In another embodiment, shown in FIG. 5, a self-biasing scraper 220 with a tapering scraper tip 230 may include a single, solid arm 273 forming a continuous channel 275 for receiving a counter weight.

In another embodiment, shown in FIGS. 6A and 6B, a self -biasing scraper 320 with a tapering scraper tip 330 may include an integral counter weight 370. The counter weight 370 can be a solid plastic bar connected to the scraper base 322 by arms 373. Alternatively, the counter weight 370 may have inserted rods made from materials such as stainless steel that are not visible from the outside. The illustrative counter weight 370 has the shape of a bar, though the invention is not so limited and the counter weight 370 can be any shapes and may be made from the same or different materials as the base 322. In the illustrative embodiment, the scraper tip 330 and the counter weight 370 are slightly less than 180° apart, but the invention is not so limited.

Referring to FIGS. 7A— 8D, in another embodiment of the invention, a self-biasing scraper 420 may be designed to receive snap-on position limiters. The self-biasing scraper 420 is mounted on a longitudinal mounting bar 480 within the base portion 422. The longitudinal mounting bar 480 has a longitudinal channel 481 on an outer surface and notches 482. A tapering scraper tip 430 extends from the base portion 422. The scraper 420 further includes arms 473 for holding a counter weight 470, which may alternatively be integrally formed with the rest of the scraper. The scraper tip 430 includes openings 438 exposing the bar 480. A plurality of snap-on position limiters 500 may be mounted to the scraper 420. Examples of snap-on position limiters are described in US Patent Number 9,296,565, entitled "Snap-On Position Limiter for a Conveyor Belt", the contents of which are herein incorporated by reference. The invention is not limited to those described position limiters and the self-biasing scraper may be designed to accommodate any suitable auxiliary component in a conveyor. The illustrative position limiters 500 comprise a limiting surface 520 facing the conveyor belt for ensuring proper engagement of the sprocket and conveyor belt. The base of the position limiter forms a snap clamp for engaging the bar 480. Each position limiter 500 fits into an opening 438 to snap onto the mounting bar 480. The illustrative mounting bar 480 includes a longitudinal channel 481 and notches 482 for engaging corresponding features on the position limiter snap clamp. FIG. 8B is a bottom view of the self-biasing scraper 420, with the position limiters 500 snapped into place.
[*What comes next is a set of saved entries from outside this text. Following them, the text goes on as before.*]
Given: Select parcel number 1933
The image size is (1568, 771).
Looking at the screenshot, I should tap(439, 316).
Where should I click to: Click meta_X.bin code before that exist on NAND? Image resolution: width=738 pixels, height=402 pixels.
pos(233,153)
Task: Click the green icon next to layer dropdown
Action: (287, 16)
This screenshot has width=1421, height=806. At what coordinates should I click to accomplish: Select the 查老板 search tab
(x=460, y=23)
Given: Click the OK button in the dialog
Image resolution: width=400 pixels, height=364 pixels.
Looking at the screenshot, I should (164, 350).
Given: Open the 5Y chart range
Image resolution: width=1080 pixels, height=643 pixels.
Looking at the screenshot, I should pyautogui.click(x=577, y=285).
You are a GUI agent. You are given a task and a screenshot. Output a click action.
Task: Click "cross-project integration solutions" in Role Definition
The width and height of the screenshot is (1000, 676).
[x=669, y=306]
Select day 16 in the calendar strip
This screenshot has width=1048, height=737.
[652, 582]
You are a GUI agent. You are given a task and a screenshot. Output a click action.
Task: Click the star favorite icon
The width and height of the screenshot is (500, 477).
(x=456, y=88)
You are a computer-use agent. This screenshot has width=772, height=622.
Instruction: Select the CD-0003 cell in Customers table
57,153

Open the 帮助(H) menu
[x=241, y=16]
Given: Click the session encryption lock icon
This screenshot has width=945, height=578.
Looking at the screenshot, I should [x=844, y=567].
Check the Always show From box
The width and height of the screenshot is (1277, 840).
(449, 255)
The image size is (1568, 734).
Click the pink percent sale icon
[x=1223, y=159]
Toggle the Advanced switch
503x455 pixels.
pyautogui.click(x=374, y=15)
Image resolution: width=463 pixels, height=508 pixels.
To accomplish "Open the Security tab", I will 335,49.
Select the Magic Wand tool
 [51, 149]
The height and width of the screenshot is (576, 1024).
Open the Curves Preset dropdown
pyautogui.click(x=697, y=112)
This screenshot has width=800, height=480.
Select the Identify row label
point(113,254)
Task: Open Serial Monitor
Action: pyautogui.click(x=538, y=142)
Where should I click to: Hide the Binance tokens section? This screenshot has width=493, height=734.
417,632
FIG. 8C is a side view of the self -biasing scraper 420, with position limiters 500 snapped into place.

The scraper 420 can rotate freely about the shaft 480 without interfering with the limiter 500, as shown in FIG. 8D.

FIGS. 9A and 9B show another embodiment of a self-biasing scraper 620 including a tapering scraper tip 630 and an integral counter weight 670 extending from a base 622. As shown in FIGS. 9A and 9B, the base 622 can be an open segment of a tube that can receive a mounting bar via an opening 624 in the base 622. The top of the base 622 contacts a moving conveyor belt at a first location to bias the tip 630 into contact with an outer surface of the conveyor belt at a second location.

Although the invention has been described in detail with reference to a few exemplary versions, other versions are possible. So, as these few examples suggest, the scope of the claims is not meant to be limited to the versions described in detail.